Les experts étudiaient des restes découverts pour la première fois dans les années 1960 à Herculanum, une ville ensevelie par les cendres lors de l’éruption volcanique de 79 après JC. La victime, retrouvée allongée face contre terre sur un lit en bois dans un bâtiment qui aurait été consacré au culte de l’empereur Auguste, avait environ 25 ans au moment de sa mort, selon les chercheurs.

Pier Paolo Petrone, un anthropologue médico-légal à l’Université de Naples Federico II qui a dirigé la recherche, a déclaré à CNN que le projet avait commencé quand il avait vu "un matériau vitreux briller de l’intérieur du crâne" alors qu’il travaillait près du squelette en 2018. Dans un article publié plus tôt cette année dans le New England Journal of Medicine, Petrone et ses collègues explique que cette matière brillante était causée par la vitrification du cerveau de la victime en raison d’une chaleur intense suivie d’un refroidissement rapide.

"Les résultats de notre étude montrent que le processus de vitrification survenu à Herculanum, unique en son genre, a gelé les structures neuronales de cette victime, les préservant intactes jusqu’à aujourd’hui"

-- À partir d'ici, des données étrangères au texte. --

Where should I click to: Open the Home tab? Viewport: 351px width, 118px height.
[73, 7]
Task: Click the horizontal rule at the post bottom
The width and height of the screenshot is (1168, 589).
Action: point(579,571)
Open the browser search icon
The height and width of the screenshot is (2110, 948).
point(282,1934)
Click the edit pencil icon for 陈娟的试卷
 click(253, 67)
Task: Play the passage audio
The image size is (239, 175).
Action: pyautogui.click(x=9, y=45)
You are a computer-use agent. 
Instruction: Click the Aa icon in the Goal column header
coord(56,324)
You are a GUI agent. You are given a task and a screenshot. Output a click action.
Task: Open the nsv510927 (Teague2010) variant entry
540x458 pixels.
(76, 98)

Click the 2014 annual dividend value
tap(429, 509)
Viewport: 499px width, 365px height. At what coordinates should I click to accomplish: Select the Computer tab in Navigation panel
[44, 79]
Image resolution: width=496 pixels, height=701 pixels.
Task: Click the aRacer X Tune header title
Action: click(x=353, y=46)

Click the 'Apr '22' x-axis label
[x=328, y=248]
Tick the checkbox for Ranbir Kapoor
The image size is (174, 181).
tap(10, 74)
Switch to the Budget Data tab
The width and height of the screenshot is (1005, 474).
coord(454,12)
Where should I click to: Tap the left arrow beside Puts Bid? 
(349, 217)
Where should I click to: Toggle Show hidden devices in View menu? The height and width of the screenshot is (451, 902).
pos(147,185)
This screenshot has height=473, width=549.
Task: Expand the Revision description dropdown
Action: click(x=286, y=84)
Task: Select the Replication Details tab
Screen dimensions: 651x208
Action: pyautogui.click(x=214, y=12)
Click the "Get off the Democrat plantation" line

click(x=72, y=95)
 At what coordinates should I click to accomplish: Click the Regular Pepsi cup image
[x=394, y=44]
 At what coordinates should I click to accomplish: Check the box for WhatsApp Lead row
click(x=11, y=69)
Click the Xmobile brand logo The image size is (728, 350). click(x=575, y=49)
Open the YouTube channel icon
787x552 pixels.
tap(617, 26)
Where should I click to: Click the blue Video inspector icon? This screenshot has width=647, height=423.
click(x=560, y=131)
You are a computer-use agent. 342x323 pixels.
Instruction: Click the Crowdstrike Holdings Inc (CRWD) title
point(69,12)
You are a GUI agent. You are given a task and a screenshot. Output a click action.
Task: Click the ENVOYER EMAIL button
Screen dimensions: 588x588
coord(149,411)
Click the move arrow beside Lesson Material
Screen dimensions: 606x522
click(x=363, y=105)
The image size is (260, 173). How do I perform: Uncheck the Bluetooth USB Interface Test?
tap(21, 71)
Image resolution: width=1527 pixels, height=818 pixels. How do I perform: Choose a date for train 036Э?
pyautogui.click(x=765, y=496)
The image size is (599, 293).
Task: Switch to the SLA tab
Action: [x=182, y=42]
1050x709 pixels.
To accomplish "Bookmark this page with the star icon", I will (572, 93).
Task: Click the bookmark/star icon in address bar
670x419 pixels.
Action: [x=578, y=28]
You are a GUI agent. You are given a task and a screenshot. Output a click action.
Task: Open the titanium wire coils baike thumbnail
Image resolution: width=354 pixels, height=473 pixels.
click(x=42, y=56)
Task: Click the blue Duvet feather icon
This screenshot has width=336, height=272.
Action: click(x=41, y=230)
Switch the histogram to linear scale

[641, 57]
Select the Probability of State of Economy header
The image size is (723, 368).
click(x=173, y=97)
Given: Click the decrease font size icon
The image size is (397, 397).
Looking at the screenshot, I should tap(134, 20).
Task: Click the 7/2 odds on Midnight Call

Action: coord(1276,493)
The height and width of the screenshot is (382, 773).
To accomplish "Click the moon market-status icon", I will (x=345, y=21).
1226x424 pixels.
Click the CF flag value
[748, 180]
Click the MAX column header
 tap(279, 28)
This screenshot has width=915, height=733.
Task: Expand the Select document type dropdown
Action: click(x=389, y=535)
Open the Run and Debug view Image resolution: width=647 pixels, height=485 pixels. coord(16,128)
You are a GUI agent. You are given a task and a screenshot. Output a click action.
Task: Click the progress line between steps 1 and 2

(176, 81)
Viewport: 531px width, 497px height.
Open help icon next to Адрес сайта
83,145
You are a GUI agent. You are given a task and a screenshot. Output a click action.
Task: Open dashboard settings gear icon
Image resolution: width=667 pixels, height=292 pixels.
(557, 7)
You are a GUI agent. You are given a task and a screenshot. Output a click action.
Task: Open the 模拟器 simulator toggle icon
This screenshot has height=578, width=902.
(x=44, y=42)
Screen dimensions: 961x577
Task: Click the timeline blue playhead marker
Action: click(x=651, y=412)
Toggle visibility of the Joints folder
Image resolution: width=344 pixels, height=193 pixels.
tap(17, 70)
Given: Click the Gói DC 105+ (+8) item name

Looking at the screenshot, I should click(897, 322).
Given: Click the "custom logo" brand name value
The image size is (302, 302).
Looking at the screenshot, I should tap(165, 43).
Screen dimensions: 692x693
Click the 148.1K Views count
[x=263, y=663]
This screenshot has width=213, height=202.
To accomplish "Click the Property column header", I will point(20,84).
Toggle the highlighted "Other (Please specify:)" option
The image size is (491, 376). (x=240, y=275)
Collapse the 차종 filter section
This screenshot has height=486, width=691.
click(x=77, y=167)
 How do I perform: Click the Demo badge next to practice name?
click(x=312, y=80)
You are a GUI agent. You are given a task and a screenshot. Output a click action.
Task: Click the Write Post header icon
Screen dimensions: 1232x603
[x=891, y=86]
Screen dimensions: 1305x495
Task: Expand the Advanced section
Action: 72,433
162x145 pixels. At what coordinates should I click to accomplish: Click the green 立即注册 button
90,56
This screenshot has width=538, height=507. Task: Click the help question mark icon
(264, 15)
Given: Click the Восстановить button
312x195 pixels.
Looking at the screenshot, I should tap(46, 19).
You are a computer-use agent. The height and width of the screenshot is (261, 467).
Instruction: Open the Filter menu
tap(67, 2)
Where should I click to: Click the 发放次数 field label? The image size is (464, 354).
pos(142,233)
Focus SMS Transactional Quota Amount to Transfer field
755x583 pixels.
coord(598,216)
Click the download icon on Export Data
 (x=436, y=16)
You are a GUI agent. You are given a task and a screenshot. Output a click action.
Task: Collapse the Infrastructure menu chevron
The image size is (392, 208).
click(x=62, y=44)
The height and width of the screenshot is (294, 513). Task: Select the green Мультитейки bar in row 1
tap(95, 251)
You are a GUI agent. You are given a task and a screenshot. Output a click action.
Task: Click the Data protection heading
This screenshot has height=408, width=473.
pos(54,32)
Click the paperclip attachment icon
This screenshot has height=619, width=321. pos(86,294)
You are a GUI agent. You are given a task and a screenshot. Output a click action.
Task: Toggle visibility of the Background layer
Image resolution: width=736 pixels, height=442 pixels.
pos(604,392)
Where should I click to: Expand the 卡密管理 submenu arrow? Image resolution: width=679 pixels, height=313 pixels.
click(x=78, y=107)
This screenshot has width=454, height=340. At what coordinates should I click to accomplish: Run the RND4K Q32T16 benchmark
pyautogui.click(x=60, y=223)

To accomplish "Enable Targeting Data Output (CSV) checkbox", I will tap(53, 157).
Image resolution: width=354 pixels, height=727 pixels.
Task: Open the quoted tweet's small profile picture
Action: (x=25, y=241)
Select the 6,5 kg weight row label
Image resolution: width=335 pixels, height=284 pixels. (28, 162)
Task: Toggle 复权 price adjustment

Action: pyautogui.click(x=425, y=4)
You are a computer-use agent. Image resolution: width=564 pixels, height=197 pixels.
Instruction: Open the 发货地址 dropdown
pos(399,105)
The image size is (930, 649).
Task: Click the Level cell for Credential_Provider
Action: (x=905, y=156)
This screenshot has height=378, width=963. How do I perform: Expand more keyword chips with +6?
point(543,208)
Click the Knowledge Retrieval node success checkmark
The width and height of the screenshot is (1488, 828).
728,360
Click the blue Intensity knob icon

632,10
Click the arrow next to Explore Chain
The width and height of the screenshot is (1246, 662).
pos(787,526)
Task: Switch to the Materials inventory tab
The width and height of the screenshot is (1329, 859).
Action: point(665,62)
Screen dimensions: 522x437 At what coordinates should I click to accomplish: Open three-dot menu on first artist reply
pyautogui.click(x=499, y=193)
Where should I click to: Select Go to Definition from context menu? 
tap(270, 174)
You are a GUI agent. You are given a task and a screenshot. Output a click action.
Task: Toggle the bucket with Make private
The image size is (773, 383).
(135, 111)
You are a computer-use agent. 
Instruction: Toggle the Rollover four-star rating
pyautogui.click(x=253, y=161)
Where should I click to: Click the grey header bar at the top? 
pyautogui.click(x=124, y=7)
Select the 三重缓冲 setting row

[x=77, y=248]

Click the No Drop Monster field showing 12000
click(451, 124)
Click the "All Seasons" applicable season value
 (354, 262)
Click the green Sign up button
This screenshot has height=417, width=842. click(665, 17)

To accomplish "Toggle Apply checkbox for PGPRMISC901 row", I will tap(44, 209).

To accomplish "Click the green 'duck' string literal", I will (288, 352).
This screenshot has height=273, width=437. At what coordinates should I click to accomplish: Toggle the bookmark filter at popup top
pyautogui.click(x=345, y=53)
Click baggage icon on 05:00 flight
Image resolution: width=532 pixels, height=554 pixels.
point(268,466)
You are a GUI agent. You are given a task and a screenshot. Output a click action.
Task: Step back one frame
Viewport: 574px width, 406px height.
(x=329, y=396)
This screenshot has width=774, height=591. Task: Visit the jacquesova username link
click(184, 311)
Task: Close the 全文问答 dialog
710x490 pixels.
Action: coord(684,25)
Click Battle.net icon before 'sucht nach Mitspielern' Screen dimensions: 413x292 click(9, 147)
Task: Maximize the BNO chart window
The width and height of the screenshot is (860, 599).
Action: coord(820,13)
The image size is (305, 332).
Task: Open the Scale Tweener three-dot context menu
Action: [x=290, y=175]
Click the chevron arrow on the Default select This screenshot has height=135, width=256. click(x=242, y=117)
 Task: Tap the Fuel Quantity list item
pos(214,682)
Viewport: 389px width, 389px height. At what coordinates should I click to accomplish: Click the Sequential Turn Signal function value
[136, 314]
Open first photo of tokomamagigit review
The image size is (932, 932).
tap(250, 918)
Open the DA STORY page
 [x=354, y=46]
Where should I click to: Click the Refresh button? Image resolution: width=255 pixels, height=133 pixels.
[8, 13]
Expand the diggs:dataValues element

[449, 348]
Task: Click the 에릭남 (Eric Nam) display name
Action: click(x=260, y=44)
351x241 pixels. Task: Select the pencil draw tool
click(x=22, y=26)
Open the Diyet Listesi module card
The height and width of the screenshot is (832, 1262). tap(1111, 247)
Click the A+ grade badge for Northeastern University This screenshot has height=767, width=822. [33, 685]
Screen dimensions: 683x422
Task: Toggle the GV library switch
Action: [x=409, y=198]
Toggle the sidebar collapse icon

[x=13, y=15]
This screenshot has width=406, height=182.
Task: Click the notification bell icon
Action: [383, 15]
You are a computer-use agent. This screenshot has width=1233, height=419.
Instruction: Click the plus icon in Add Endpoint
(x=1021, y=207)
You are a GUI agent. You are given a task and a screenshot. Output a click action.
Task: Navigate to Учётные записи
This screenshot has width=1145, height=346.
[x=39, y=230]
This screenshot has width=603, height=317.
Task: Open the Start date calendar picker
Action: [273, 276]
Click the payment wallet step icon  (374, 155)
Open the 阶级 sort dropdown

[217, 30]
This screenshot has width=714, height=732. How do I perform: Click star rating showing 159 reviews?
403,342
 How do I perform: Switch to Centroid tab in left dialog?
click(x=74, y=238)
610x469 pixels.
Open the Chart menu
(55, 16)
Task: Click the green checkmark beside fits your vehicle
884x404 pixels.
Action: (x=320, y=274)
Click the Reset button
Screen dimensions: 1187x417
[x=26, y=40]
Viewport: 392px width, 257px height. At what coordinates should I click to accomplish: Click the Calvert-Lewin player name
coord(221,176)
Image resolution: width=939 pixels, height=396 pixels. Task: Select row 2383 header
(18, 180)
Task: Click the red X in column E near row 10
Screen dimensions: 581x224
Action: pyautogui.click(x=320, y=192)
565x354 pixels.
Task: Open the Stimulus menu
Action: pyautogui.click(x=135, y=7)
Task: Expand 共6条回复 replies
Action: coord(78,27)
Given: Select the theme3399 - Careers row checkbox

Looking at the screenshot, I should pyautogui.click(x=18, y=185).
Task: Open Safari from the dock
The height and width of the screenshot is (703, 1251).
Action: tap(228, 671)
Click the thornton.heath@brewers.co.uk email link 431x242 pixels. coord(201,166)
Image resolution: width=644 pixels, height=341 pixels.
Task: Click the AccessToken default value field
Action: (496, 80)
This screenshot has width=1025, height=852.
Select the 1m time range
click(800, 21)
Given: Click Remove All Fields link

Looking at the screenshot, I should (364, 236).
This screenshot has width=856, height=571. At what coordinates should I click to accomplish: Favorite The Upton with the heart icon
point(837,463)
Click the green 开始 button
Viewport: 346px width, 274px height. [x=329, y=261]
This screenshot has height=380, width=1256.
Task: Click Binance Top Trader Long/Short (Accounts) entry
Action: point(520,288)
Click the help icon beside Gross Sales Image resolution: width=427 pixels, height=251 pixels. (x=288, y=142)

Expliquant le processus, Petrone a déclaré : "Le cerveau exposé aux cendres volcaniques chaudes doit d’abord s’être liquéfié puis immédiatement transformé en un matériau vitreux en même temps que les cendres volcaniques refroidissaient rapidement." Après des analyses au microscope électronique, l’équipe a trouvé des cellules dans le cerveau vitrifié, qui étaient "incroyablement bien conservées avec une résolution impossible à trouver ailleurs", selon Petrone. Les chercheurs ont également trouvé des cellules nerveuses intactes dans la moelle épinière, qui, comme le cerveau, avaient été vitrifiées. Ces dernières découvertes ont été publiées dans la revue américaine PLOS One.

Guido Giordano, volcanologue à l’Université Roma Tre qui a travaillé sur l’étude, a déclaré à CNN que le bois carbonisé trouvé à côté du squelette avait permis aux chercheurs de conclure que le site avait atteint une température de plus de 500 degrés Celsius après l’éruption. De plus, la "perfection de conservation" grâce à la vitrification étant "totalement sans précédent", cette découverte se trouve être une aubaine pour les chercheurs. "Cela ouvre la voie à des études sur ces peuples anciens qui n’ont jamais été possibles", a-t-il déclaré.

Le but de l’équipe aujourd’hui est de comprendre ce processus de vitrification, en savoir plus sur les températures exactes auxquelles les victimes ont été exposées, le taux de refroidissement des cendres volcaniques, etc. Ils espèrent également analyser les protéines des restes et leurs gènes associés.